DESCRIPTION OF THE TASK: Transcribe the listing below in its entirety.

RECORDS TO PROCESS:
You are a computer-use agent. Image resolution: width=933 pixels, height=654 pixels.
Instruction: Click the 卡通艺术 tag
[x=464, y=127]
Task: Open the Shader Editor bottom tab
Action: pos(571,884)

EXERCISE ANSWER:
You are a computer-use agent. Image resolution: width=933 pixels, height=654 pixels.
Instruction: Click the 卡通艺术 tag
[x=464, y=127]
Task: Open the Shader Editor bottom tab
Action: pos(571,884)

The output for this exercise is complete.